## Instruction
Decide whether each statement below agrees with the reflection on faith that follows, answering yes or no and quoting the words of the reflection that settle it. 1. The writer holds that a hard heart broken into surrender is better than utter destruction. 2. The writer describes having full hands. 3. The writer names claiming Jesus as the only comfort.

## Selection
┏━━

I feel like one of those people broken into pieces on the rock.  (A bible verse about whoever falls upon the rock [Jesus] will be broken to pieces but whoever the rock falls on will be crushed.)  It's better to have a hard heart broken into surrender than to be utterly destroyed.

 

Anyway, many days I feel like crying.  My hands are empty.  I have nothing.  I am nothing.  'Lord I'm nothing without you.'  That's so true.  I've made a complete mess out of everything I've ever touched, and the enemy has such an easy time telling me I'm a failure.  The only comfort I have is that I can claim Jesus.  I am unworthy in every area, totally miserable and desperate, but in Him I have peace.  In Him I have righteousness.  In Him I have lands and treasures and self-worth.

 

If we can just hold on a little longer, and love a little longer, and hope a little longer.  :)

┗━━

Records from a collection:
┏━━

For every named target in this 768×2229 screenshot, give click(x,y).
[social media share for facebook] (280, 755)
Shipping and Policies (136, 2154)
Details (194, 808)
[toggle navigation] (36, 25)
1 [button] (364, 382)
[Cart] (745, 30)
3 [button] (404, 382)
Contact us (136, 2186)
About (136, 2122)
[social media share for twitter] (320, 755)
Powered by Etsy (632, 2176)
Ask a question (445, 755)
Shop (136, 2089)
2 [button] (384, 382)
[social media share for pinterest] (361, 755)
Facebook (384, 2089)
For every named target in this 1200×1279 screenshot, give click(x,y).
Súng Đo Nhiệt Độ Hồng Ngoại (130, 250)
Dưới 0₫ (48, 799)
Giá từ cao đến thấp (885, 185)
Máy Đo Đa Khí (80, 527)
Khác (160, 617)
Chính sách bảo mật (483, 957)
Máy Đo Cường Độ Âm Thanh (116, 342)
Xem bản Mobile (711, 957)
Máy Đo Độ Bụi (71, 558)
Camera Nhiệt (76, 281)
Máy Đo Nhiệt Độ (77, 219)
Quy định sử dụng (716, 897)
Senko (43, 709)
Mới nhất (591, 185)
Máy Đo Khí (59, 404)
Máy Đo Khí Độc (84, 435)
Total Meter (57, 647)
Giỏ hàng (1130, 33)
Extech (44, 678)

┗━━

## Result
1. Yes: "It's better to have a hard heart broken into surrender than to be utterly destroyed."
2. No: "My hands are empty."
3. Yes: "The only comfort I have is that I can claim Jesus."